- **The task**: A verbatim copy of the lines starting at the one with "594x312 pixels." and ending at the last line below is required; include nothing else.

- **Source records**:
_ _ _ _ _

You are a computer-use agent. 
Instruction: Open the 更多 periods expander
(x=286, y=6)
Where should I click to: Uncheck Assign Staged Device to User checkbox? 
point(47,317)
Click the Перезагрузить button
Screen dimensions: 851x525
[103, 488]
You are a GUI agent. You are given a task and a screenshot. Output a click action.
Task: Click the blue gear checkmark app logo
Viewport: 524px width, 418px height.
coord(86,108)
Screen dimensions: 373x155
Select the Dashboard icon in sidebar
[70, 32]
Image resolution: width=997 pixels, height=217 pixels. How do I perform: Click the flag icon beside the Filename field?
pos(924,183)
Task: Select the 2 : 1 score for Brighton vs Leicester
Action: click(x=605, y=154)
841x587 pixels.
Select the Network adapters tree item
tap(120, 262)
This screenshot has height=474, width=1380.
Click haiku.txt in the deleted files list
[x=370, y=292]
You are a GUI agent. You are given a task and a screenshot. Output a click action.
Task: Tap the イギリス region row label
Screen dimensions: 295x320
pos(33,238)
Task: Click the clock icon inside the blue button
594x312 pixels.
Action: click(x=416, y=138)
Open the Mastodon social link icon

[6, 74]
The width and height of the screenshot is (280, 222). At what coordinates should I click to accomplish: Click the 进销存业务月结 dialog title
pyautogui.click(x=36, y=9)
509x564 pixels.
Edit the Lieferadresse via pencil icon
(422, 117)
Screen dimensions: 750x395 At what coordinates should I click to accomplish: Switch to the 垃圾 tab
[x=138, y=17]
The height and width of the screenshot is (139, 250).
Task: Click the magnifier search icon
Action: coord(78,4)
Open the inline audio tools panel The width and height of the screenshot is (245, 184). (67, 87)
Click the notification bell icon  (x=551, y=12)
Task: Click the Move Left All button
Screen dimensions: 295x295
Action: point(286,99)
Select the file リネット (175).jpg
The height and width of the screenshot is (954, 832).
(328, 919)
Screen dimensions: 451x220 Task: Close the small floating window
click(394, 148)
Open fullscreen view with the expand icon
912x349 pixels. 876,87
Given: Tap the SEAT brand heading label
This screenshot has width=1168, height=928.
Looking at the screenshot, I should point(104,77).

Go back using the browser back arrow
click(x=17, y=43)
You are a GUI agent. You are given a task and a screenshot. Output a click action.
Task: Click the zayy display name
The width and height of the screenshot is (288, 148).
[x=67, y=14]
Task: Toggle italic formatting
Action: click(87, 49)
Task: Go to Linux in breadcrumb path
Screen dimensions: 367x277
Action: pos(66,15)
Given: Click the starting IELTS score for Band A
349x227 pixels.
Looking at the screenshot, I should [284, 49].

_ _ _ _ _

- **Expected answer**:
594x312 pixels.
Action: click(x=416, y=138)
Open the Mastodon social link icon

[6, 74]
The width and height of the screenshot is (280, 222). At what coordinates should I click to accomplish: Click the 进销存业务月结 dialog title
pyautogui.click(x=36, y=9)
509x564 pixels.
Edit the Lieferadresse via pencil icon
(422, 117)
Screen dimensions: 750x395 At what coordinates should I click to accomplish: Switch to the 垃圾 tab
[x=138, y=17]
The height and width of the screenshot is (139, 250).
Task: Click the magnifier search icon
Action: coord(78,4)
Open the inline audio tools panel The width and height of the screenshot is (245, 184). (67, 87)
Click the notification bell icon  (x=551, y=12)
Task: Click the Move Left All button
Screen dimensions: 295x295
Action: point(286,99)
Select the file リネット (175).jpg
The height and width of the screenshot is (954, 832).
(328, 919)
Screen dimensions: 451x220 Task: Close the small floating window
click(394, 148)
Open fullscreen view with the expand icon
912x349 pixels. 876,87
Given: Tap the SEAT brand heading label
This screenshot has width=1168, height=928.
Looking at the screenshot, I should point(104,77).

Go back using the browser back arrow
click(x=17, y=43)
You are a GUI agent. You are given a task and a screenshot. Output a click action.
Task: Click the zayy display name
The width and height of the screenshot is (288, 148).
[x=67, y=14]
Task: Toggle italic formatting
Action: click(87, 49)
Task: Go to Linux in breadcrumb path
Screen dimensions: 367x277
Action: pos(66,15)
Given: Click the starting IELTS score for Band A
349x227 pixels.
Looking at the screenshot, I should [284, 49].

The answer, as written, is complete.